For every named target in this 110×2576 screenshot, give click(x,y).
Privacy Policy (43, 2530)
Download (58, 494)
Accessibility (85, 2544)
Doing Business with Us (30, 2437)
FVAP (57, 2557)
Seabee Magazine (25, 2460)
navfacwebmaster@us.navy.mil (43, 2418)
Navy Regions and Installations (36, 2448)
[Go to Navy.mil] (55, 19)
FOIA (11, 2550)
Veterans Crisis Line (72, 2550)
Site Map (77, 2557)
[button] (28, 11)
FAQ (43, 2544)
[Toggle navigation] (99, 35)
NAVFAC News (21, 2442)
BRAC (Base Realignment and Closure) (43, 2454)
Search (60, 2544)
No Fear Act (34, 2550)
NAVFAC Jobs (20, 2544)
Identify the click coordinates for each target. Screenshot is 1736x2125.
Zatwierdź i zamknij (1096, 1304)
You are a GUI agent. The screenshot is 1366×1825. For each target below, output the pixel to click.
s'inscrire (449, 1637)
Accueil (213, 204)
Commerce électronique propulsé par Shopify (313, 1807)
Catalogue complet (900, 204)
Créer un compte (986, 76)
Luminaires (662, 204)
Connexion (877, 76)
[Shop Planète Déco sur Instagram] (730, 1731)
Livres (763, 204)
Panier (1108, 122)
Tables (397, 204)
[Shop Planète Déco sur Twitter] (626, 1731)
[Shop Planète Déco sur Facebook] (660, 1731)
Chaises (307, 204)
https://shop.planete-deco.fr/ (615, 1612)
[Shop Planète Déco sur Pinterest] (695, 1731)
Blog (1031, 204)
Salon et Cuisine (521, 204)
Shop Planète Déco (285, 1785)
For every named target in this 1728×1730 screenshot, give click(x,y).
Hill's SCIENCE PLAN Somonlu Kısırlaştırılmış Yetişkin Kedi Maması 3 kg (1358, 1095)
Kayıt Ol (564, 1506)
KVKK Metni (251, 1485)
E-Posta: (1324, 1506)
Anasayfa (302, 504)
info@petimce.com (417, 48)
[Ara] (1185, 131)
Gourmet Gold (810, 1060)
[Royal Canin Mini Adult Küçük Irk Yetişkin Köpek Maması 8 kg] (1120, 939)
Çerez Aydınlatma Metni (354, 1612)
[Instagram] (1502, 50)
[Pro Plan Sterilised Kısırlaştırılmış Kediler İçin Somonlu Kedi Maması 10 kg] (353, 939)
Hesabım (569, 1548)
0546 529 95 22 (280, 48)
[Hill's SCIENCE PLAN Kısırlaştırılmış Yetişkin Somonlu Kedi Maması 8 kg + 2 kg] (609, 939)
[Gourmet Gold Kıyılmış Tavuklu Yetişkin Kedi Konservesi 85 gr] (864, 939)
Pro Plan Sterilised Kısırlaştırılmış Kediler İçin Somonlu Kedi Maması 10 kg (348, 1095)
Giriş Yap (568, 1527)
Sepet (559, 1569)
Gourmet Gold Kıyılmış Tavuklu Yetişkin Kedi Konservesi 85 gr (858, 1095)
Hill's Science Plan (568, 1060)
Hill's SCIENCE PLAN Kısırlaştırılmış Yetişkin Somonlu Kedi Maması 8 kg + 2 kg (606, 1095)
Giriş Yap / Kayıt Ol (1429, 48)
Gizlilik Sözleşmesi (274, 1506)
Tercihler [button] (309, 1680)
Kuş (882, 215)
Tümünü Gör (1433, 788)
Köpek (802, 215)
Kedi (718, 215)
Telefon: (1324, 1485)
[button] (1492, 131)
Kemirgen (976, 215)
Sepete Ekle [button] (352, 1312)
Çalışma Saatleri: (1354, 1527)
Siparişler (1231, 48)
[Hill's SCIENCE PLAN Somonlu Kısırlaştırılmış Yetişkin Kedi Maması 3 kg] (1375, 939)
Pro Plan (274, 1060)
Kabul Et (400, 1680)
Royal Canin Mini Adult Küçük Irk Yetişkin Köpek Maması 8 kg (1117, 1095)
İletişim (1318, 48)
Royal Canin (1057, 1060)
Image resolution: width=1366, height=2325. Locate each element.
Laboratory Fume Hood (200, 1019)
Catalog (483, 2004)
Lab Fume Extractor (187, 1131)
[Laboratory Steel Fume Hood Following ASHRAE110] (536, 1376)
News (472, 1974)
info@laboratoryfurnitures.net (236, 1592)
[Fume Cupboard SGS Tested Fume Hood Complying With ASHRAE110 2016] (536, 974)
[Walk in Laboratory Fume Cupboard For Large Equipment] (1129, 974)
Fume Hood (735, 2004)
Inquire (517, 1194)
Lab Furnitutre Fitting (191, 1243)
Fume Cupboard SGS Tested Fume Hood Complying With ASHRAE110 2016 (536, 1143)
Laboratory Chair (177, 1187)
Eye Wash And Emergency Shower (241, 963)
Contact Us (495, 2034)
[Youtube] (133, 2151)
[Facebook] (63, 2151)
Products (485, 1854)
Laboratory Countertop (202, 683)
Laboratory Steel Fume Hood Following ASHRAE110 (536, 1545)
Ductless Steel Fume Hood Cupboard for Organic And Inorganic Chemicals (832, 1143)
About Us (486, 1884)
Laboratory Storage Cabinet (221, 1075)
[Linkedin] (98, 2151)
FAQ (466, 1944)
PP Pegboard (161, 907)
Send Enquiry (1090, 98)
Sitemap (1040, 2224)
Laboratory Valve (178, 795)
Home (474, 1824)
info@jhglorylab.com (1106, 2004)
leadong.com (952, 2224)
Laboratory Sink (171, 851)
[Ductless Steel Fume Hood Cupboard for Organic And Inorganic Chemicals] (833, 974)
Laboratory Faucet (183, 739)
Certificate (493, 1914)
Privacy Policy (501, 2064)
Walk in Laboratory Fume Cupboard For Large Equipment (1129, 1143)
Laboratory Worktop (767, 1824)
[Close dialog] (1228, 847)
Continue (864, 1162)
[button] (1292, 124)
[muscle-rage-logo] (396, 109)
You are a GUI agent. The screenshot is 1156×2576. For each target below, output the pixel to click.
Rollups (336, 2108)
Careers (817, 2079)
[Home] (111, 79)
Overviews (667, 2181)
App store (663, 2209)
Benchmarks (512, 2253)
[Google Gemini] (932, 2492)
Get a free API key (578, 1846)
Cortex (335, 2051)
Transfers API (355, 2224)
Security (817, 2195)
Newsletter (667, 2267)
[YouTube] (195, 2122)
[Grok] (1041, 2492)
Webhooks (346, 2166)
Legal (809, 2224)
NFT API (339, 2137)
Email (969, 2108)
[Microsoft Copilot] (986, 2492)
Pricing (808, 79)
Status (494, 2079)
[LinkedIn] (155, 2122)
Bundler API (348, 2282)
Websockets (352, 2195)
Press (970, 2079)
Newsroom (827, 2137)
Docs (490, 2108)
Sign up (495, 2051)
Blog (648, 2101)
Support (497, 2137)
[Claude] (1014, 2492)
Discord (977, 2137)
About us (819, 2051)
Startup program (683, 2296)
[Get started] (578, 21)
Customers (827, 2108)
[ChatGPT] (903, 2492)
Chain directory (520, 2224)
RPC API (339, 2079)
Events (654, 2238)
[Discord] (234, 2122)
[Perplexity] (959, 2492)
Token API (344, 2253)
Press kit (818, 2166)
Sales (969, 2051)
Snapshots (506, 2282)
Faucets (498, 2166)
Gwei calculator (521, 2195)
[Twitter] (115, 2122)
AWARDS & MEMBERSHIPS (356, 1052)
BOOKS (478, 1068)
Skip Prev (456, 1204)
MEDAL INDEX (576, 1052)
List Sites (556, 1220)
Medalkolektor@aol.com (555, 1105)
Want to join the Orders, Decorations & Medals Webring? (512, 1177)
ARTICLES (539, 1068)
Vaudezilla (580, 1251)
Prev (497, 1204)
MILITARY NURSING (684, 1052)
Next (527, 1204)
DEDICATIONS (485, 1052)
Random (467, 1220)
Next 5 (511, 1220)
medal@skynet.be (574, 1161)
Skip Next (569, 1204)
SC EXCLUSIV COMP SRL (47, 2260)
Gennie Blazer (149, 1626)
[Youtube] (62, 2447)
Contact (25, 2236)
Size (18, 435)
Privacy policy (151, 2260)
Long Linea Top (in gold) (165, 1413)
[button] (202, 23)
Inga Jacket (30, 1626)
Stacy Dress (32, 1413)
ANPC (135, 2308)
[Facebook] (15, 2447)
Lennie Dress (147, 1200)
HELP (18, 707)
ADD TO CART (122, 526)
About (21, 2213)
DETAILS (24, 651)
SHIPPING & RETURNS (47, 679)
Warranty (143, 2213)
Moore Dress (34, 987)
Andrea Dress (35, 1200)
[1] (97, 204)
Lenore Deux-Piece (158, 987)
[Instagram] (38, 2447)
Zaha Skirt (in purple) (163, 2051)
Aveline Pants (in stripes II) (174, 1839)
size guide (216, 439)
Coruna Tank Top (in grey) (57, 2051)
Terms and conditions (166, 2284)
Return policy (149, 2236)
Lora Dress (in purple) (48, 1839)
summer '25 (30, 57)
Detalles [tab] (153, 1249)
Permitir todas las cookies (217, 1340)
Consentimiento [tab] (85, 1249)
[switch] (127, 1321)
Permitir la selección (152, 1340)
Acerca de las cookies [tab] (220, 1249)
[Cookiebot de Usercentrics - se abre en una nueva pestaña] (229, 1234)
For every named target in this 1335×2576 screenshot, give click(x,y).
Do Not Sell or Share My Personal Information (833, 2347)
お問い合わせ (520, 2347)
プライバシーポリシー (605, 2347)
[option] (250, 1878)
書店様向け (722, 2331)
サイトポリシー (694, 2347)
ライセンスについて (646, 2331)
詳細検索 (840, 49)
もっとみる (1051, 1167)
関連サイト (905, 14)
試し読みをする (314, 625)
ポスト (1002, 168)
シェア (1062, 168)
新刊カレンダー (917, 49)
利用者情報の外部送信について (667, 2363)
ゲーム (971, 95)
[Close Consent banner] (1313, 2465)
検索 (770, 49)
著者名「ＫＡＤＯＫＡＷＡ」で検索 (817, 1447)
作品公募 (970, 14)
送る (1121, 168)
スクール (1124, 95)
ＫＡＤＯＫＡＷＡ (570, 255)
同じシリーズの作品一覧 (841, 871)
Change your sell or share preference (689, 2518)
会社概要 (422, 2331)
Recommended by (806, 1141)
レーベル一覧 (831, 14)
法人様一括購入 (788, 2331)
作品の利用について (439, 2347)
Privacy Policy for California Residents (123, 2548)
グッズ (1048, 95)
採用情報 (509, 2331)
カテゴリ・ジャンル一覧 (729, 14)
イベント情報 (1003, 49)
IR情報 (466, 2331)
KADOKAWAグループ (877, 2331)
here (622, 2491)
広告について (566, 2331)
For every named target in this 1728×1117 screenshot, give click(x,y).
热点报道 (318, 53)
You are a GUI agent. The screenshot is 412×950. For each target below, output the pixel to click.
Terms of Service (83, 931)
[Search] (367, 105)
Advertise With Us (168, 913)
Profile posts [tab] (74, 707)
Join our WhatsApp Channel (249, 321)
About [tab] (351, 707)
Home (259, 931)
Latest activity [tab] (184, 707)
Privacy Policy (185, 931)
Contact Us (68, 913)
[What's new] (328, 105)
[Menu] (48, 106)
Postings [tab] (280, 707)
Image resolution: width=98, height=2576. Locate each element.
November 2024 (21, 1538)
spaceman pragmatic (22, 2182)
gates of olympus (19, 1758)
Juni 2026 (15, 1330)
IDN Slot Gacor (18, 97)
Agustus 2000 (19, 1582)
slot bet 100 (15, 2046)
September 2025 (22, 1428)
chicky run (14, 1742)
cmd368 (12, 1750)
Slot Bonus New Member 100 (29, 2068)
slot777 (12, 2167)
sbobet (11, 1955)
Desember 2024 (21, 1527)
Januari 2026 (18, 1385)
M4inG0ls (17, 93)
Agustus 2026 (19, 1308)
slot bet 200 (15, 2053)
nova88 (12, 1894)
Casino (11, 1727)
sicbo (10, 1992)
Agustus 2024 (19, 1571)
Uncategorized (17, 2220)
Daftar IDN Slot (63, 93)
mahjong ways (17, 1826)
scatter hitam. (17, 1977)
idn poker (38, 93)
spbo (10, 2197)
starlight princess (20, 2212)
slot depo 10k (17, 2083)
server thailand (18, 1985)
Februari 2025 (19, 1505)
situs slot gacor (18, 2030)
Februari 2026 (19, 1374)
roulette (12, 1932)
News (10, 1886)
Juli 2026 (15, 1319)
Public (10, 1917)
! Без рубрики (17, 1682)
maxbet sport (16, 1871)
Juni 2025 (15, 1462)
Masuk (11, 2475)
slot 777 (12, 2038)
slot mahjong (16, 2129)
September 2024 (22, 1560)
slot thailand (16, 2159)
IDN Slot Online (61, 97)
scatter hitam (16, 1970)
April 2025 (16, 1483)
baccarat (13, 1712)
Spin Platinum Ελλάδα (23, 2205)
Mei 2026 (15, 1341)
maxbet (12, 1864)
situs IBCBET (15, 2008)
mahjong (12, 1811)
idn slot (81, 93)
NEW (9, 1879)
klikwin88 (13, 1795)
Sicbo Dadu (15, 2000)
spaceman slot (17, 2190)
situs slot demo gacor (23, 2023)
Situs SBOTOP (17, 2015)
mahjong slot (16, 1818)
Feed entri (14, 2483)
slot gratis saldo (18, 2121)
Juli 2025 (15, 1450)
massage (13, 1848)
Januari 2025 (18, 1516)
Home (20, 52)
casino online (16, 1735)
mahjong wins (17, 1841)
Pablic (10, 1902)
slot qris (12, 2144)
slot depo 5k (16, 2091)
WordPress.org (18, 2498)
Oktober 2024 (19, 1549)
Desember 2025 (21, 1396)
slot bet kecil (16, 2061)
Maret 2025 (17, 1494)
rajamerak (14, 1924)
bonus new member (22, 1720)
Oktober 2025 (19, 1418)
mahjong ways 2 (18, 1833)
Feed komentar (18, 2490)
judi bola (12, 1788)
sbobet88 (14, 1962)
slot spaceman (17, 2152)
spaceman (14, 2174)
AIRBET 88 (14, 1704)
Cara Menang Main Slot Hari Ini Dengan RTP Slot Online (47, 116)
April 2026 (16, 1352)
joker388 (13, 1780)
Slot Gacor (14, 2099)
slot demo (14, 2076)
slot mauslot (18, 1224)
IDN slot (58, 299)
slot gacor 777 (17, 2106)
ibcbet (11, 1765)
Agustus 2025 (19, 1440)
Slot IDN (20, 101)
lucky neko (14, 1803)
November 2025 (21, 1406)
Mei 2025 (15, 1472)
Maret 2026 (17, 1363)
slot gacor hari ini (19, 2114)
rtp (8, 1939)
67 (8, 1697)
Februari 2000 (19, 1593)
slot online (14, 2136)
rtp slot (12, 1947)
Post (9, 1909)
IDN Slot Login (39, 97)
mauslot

**Exercise directions**
Copy the lines above exactly, beginning at the line that has "Long Linea Top (in gold) (165, 1413)" and stopping after the line that has "Acerca de las cookies [tab] (220, 1249)", and omit the rest.

**Your solution**
Long Linea Top (in gold) (165, 1413)
[button] (202, 23)
Inga Jacket (30, 1626)
Stacy Dress (32, 1413)
ANPC (135, 2308)
[Facebook] (15, 2447)
Lennie Dress (147, 1200)
HELP (18, 707)
ADD TO CART (122, 526)
About (21, 2213)
DETAILS (24, 651)
SHIPPING & RETURNS (47, 679)
Warranty (143, 2213)
Moore Dress (34, 987)
Andrea Dress (35, 1200)
[1] (97, 204)
Lenore Deux-Piece (158, 987)
[Instagram] (38, 2447)
Zaha Skirt (in purple) (163, 2051)
Aveline Pants (in stripes II) (174, 1839)
size guide (216, 439)
Coruna Tank Top (in grey) (57, 2051)
Terms and conditions (166, 2284)
Return policy (149, 2236)
Lora Dress (in purple) (48, 1839)
summer '25 (30, 57)
Detalles [tab] (153, 1249)
Permitir todas las cookies (217, 1340)
Consentimiento [tab] (85, 1249)
[switch] (127, 1321)
Permitir la selección (152, 1340)
Acerca de las cookies [tab] (220, 1249)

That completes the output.